With no small touch of irony, Zscaler has dubbed its tool “BlackSheep.” Like Firesheep, BlackSheep is a Firefox add-on. However, its mission is to graze WiFi networks for Firesheep, sniffing out session hijacking attempts by putting fake session ID information on the wire and monitoring traffic.
“While Firesheep is largely passive, once it identifies session information for a targeted domain, it then makes a subsequent request to that same domain, using the hijacked session information in order to obtain the name of the hijacked user along with an image of the person, if available,” according to Zscaler. “It is this request that BlackSheep identifies in order to detect the presence of Firesheep on the network.”
Firesheep was released last month at the ToorCon 12 security conference in San Diego. Its creator, software developer Eric Butler, has said that he created the tool to highlight the need for encryption on popular sites. With Firesheep, attackers can hijack the sessions of users logging onto sites like Facebook and Twitter on unsecure WiFi connections.

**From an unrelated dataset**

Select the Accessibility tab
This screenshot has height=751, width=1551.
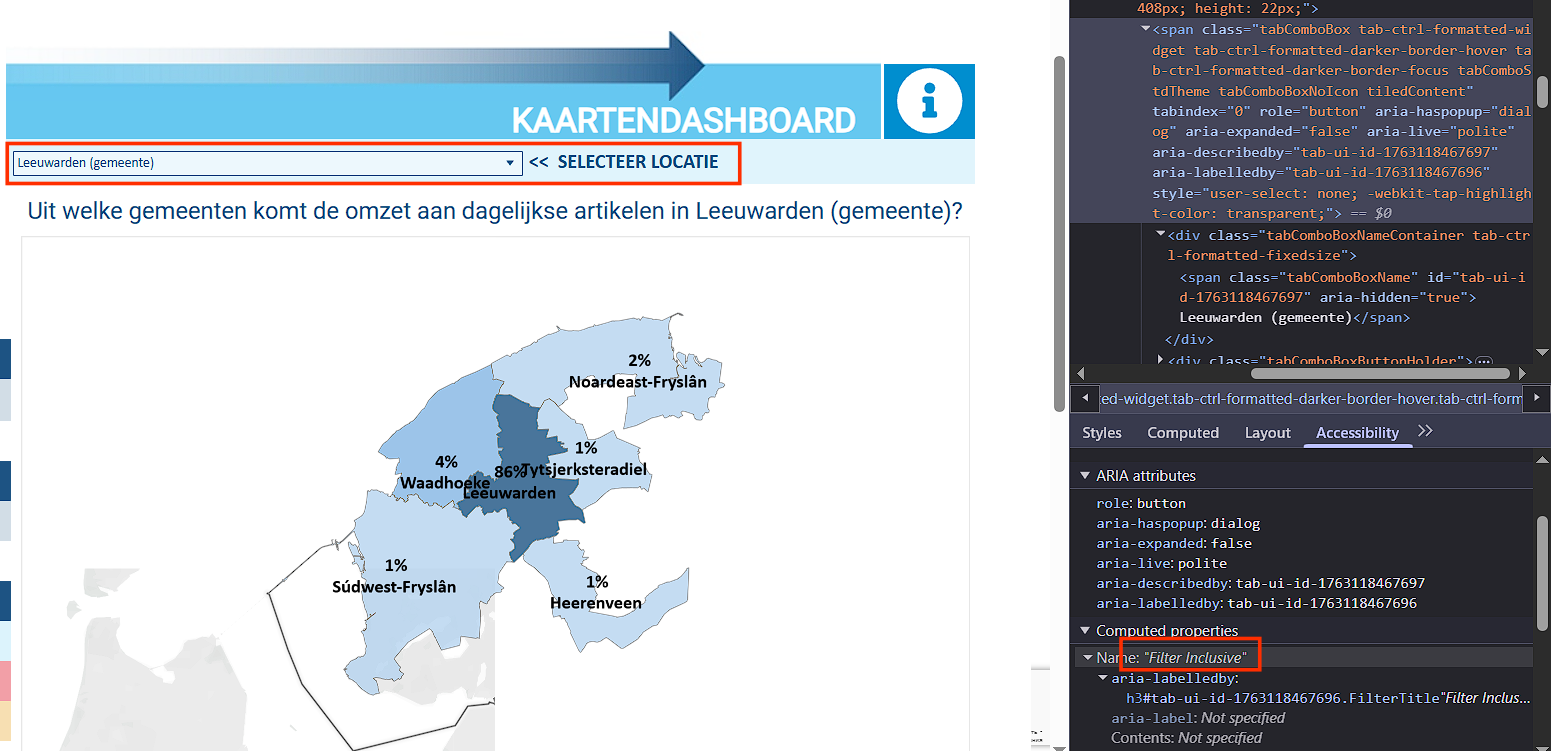pos(1357,433)
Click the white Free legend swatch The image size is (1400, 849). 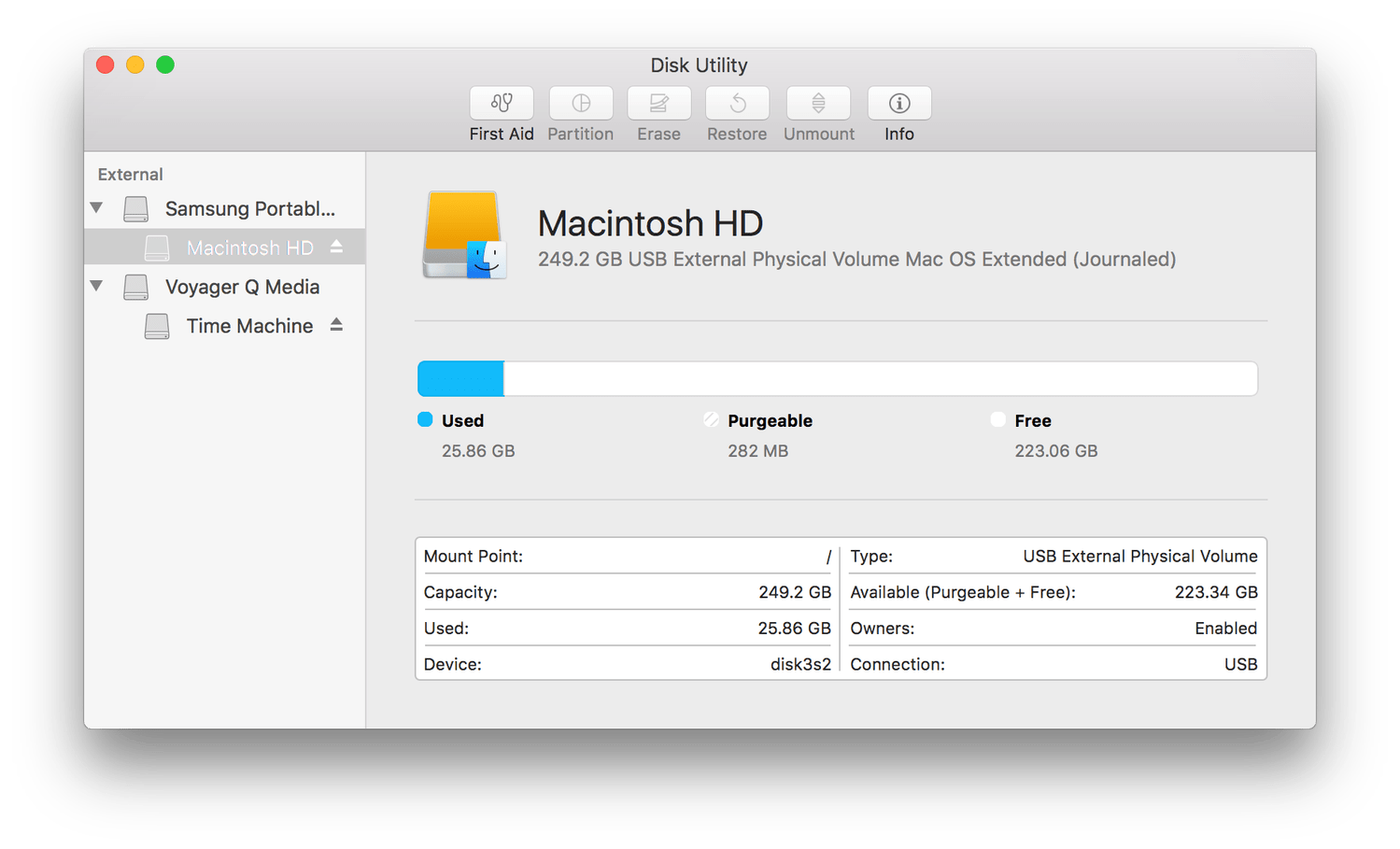(x=997, y=420)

In the days and weeks since Firesheep’s release, other tools such as Idiocy have popped up as well. While some have questioned the legality of Firesheep, Butler blogged recently that the program has done what it is supposed to – bring an important issue to light.
“Similar tools have existed for years, so big companies, especially Facebook and Twitter, cannot claim they are unaware of these issues,” Butler wrote. “They have knowingly placed user privacy on the back burner, and I’d be interested to hear some discussion about the ethics of these decisions, which have left users at risk since long before Firesheep.”